___ Data extracts ___

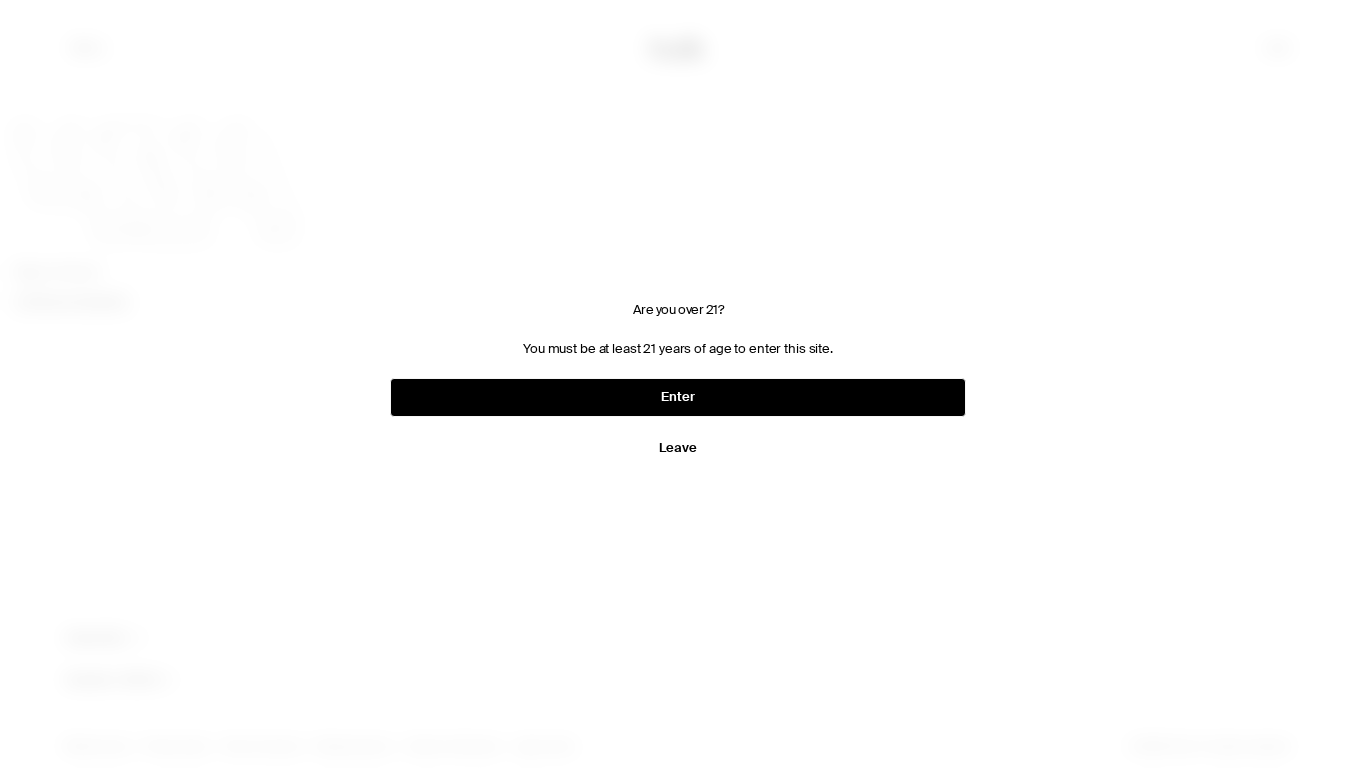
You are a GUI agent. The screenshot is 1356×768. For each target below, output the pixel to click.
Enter (677, 396)
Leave (677, 447)
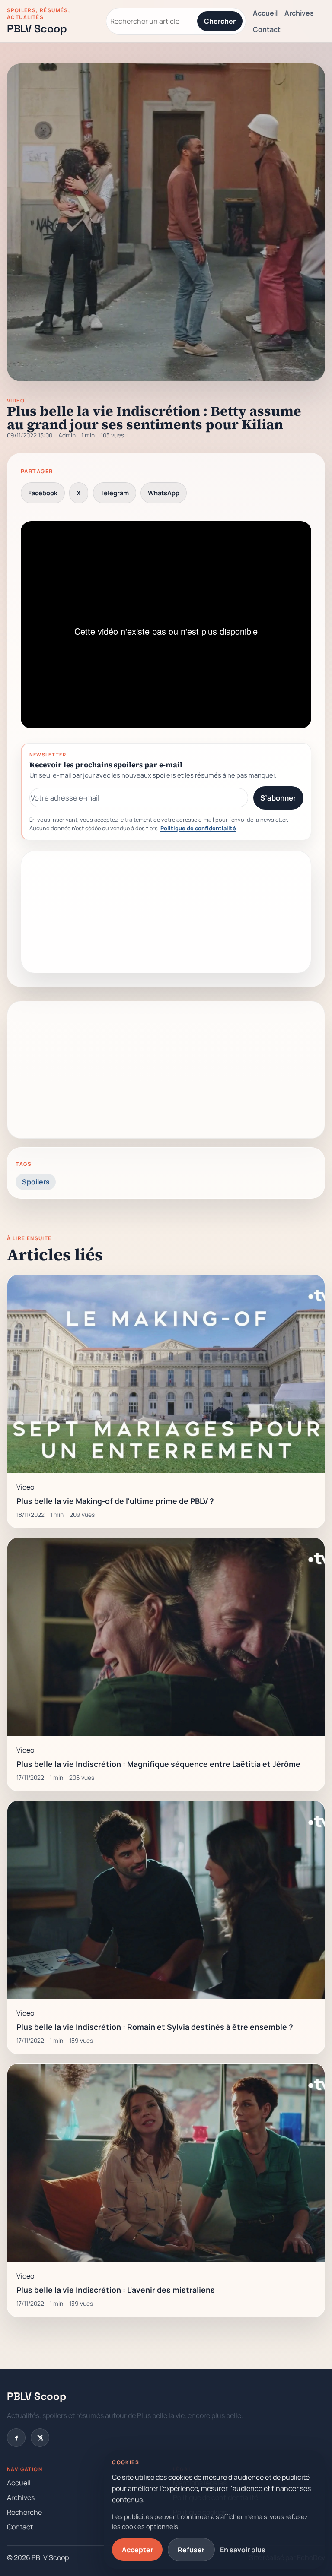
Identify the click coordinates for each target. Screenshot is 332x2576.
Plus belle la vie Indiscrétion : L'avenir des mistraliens (115, 2290)
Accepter (137, 2549)
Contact (267, 29)
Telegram (114, 492)
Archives (299, 13)
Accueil (265, 13)
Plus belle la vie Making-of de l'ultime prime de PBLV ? (115, 1501)
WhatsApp (163, 492)
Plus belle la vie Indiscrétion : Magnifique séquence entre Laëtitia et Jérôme (158, 1764)
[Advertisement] (166, 912)
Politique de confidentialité (198, 828)
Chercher (220, 21)
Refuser (191, 2549)
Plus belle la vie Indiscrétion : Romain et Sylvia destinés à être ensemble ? (154, 2027)
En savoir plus (242, 2549)
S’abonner (278, 798)
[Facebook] (16, 2437)
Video (16, 400)
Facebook (42, 492)
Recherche (24, 2512)
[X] (40, 2437)
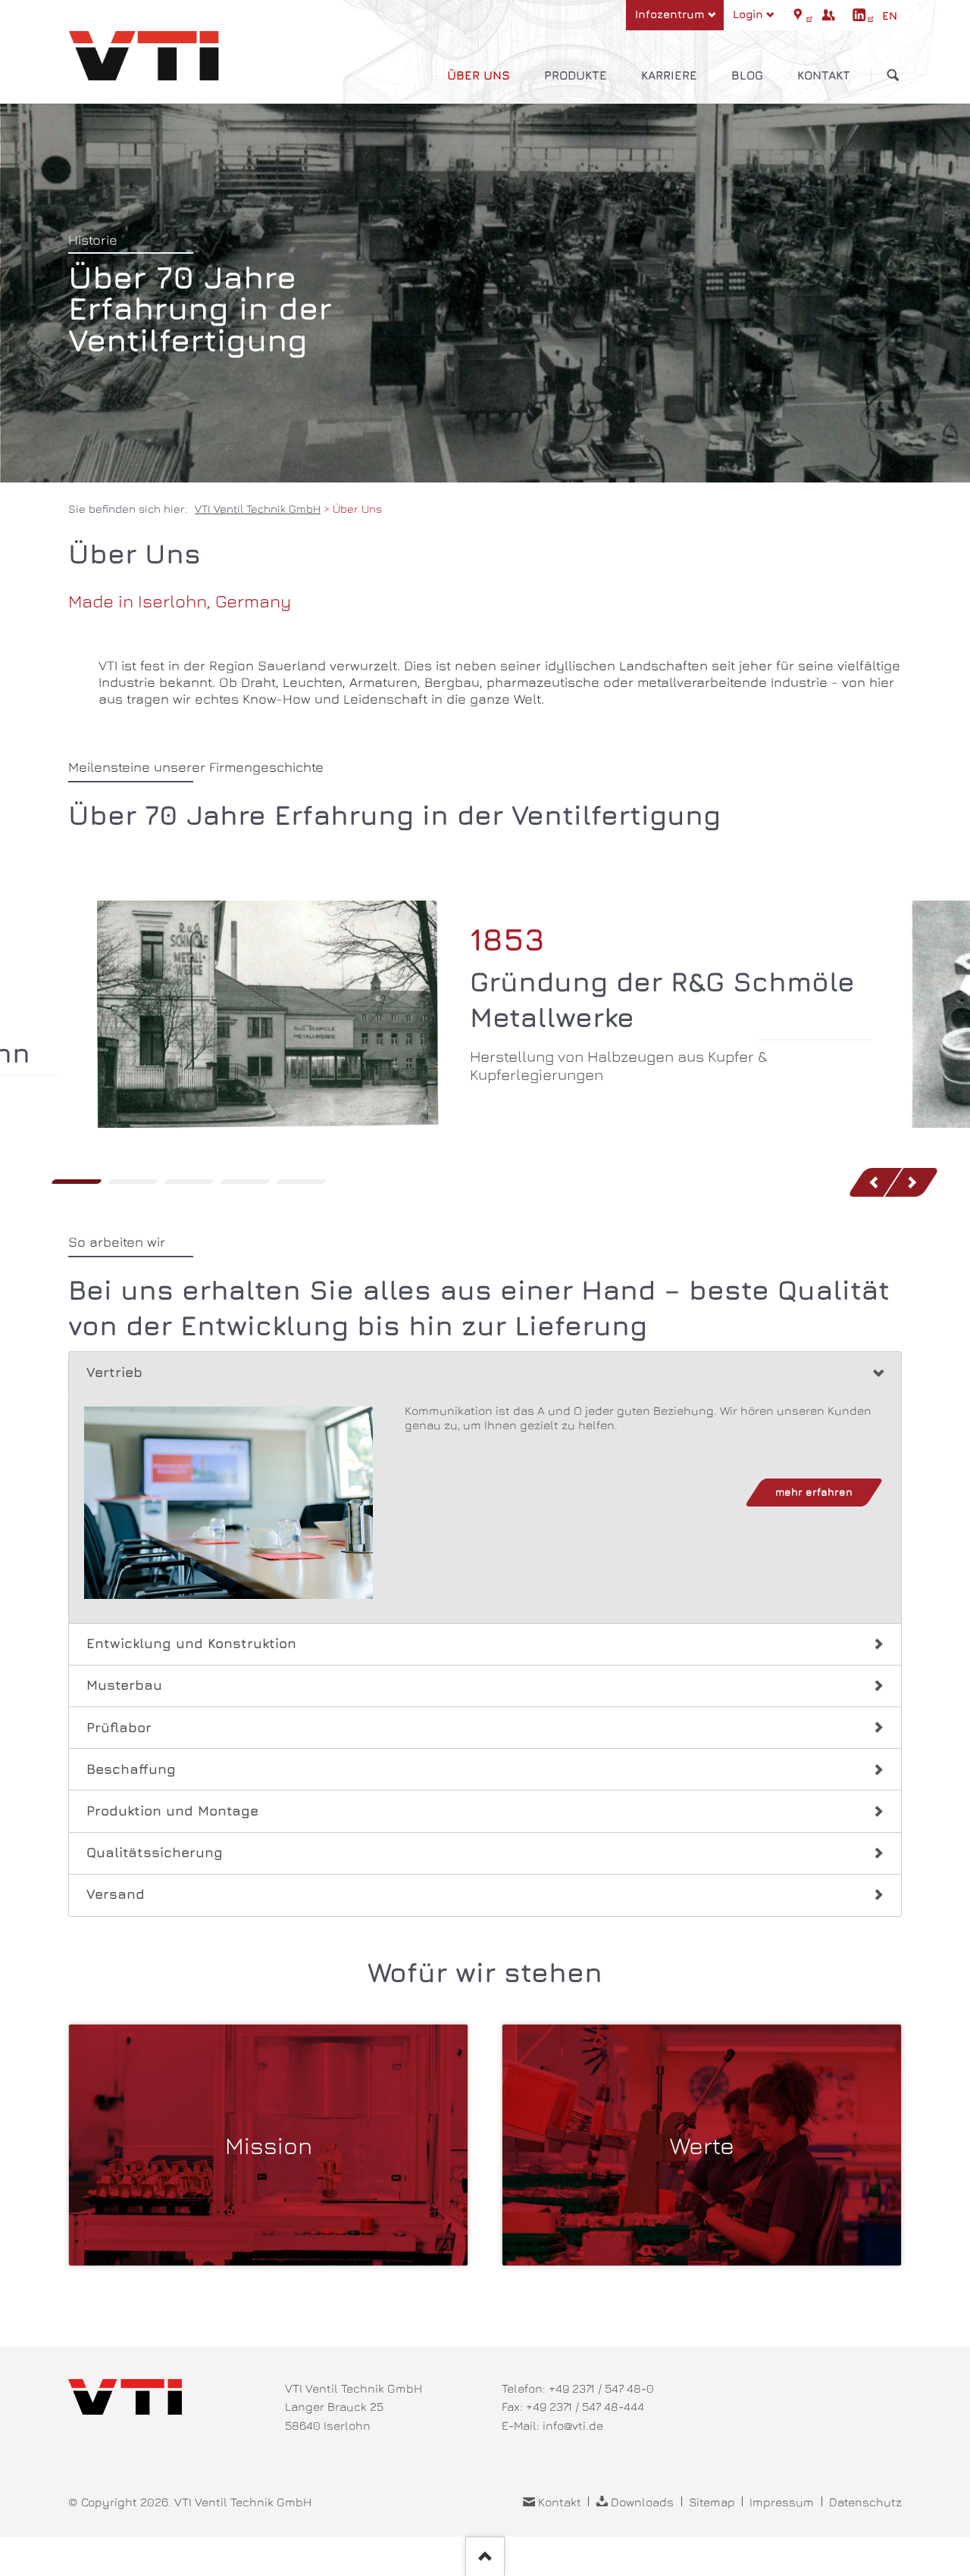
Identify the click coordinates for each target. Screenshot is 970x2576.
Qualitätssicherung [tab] (154, 1852)
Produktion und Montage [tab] (172, 1811)
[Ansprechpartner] (828, 15)
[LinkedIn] (859, 15)
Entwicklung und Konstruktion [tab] (191, 1643)
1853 (76, 1181)
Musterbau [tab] (124, 1685)
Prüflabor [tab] (119, 1727)
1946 (132, 1181)
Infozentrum (670, 14)
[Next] (913, 1182)
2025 (301, 1181)
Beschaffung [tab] (131, 1769)
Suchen (893, 75)
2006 (245, 1181)
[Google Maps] (798, 15)
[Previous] (875, 1182)
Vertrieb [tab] (114, 1372)
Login (748, 14)
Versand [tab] (115, 1894)
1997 (188, 1181)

___

### What the task requires
Nothing but the lines from the line with "Infozentrum (670, 14)" to the last line of the listing above should appear; please retype them exactly, both ends included.

### Completed task
Infozentrum (670, 14)
[Next] (913, 1182)
2025 (301, 1181)
Beschaffung [tab] (131, 1769)
Suchen (893, 75)
2006 (245, 1181)
[Google Maps] (798, 15)
[Previous] (875, 1182)
Vertrieb [tab] (114, 1372)
Login (748, 14)
Versand [tab] (115, 1894)
1997 (188, 1181)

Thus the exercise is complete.